# Stressed out



## jesetta_1980 (Jun 12, 2011)

I need some insight. I decided Tuesday to leave my trainer after a year for being inappropriate. I have an appointment with another trainer this week for an evaluation.

Here is my question. While going to the other trainer, I met a guy there who has been helping me on the weekends to work with my dog. He has 5 GSDs of his own and honestly they are by far the best behaved and most advanced dogs in the school (3 I have seen in class.) With this being said, the trainer did none of this. He actually only goes to class for certification of his dogs and to help others in class.
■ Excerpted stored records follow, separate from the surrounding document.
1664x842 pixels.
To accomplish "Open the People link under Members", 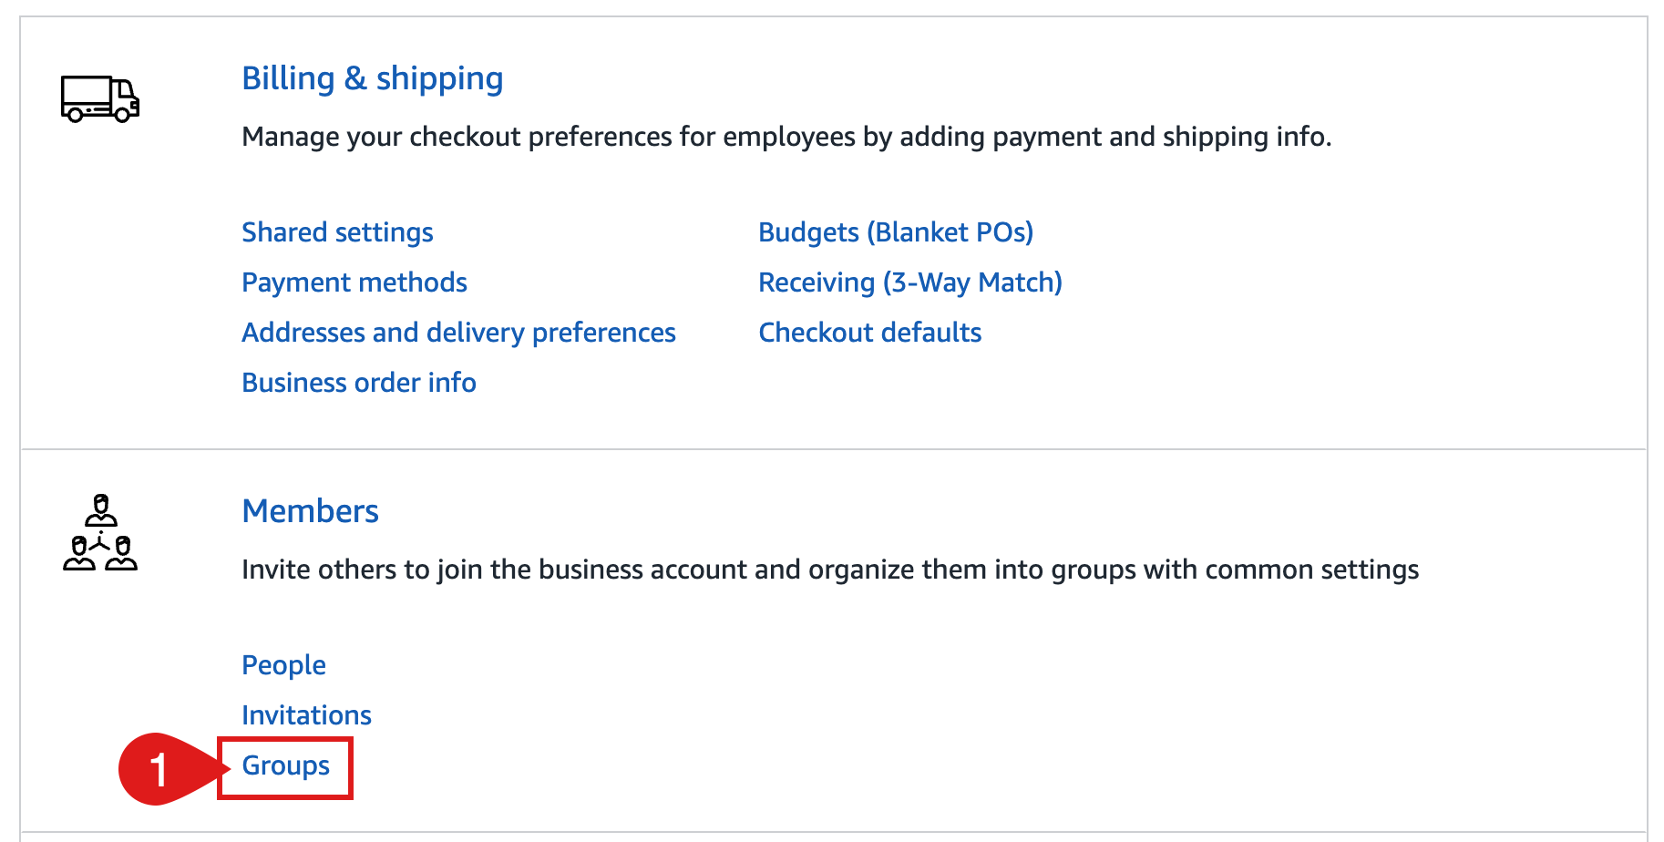I will pyautogui.click(x=283, y=665).
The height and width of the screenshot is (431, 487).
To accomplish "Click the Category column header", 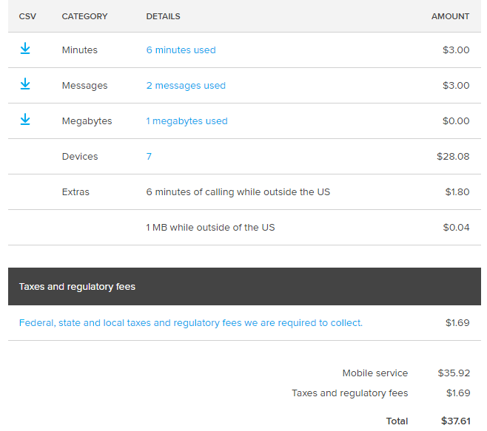I will click(x=84, y=16).
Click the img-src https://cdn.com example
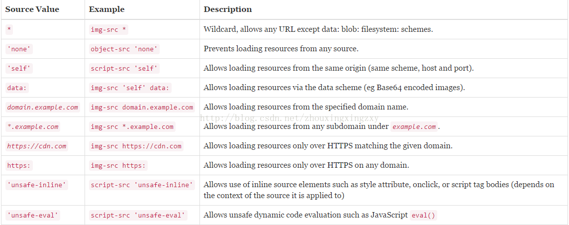The image size is (569, 225). (x=136, y=146)
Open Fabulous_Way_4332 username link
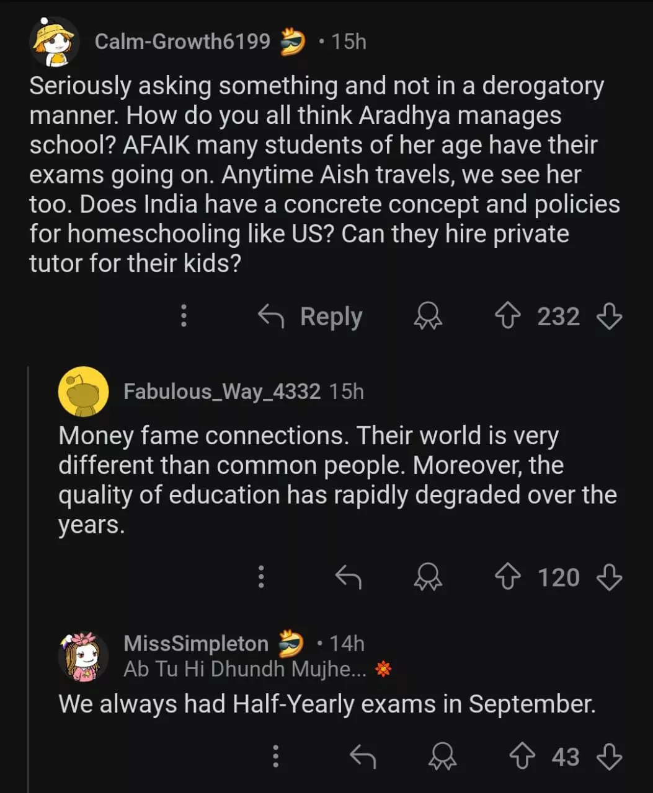653x793 pixels. click(x=222, y=392)
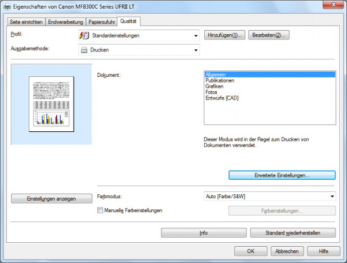Viewport: 347px width, 263px height.
Task: Go to the Papierzufuhr tab
Action: pyautogui.click(x=102, y=22)
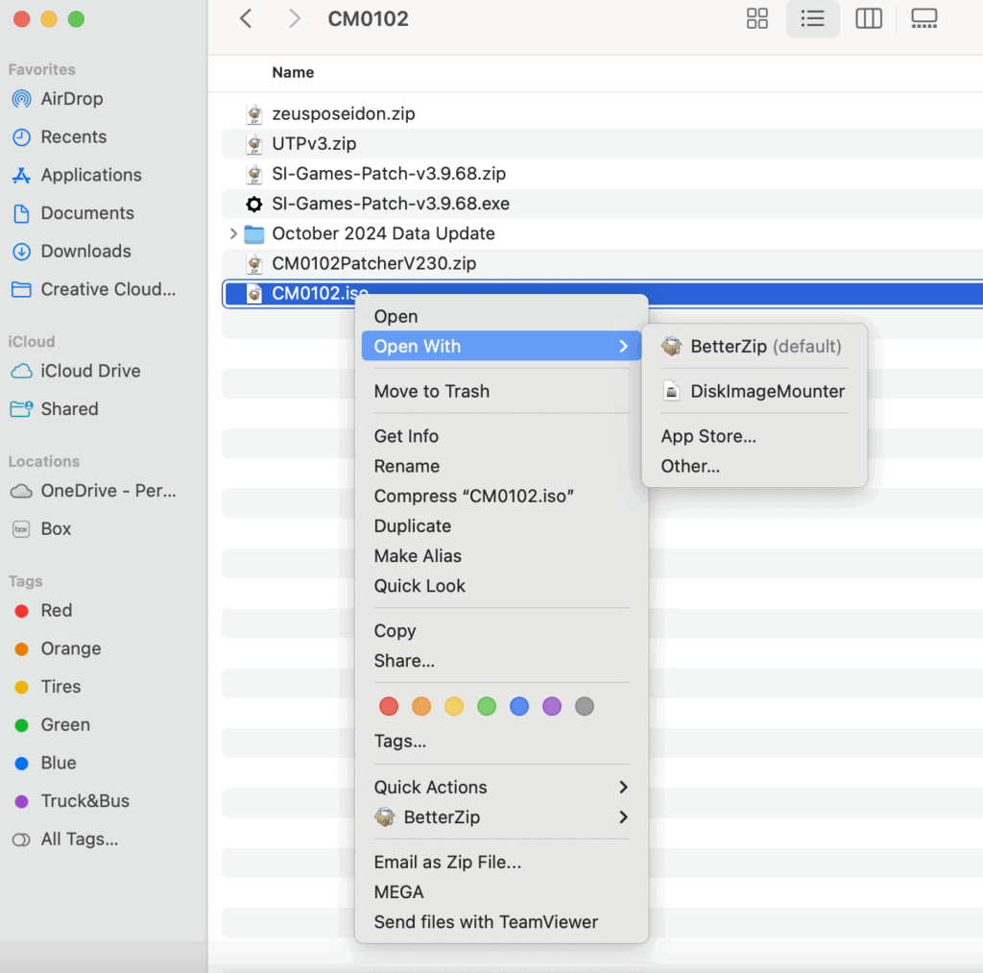Switch Finder to column view
983x973 pixels.
(x=869, y=18)
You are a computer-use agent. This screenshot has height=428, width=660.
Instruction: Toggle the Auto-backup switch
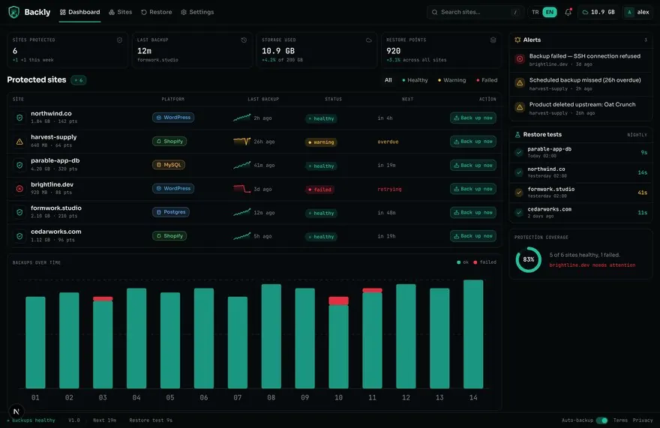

He has offered to now help me 2 times a week. Would this be ok even thou he is not a "professional trainer"?


----------



## TaZoR (Jan 26, 2012)

Why not? If you trust him and like the results.


----------



## Stosh (Jun 26, 2010)

I've seen 'professional' trainers that I wouldn't let near my dog and I've learned a great deal from a self proclaimed' Ol' ******* Country Boy' who knows and loves dogs inside and out. My herding trainer wouldn't be considered a professional because she doesn't have a piece of paper saying she is but she's trained dogs that compete at an international level. If you like the results you see, let him help you. Not all trainers are familiar with gsds and it sounds as though he is. Just keep in mind that it's YOUR dog and not his to handle- if you're uncomfortable with anything he does or suggests, thank him politely and go home.


----------



## jesetta_1980 (Jun 12, 2011)

That actually helps a lot. That's exactly what he is...a good ole country boy from West Virginia. Thanks for your input!


----------



## JakodaCD OA (May 14, 2000)

If you like how HIS dogs behave, I also would say go for it!


----------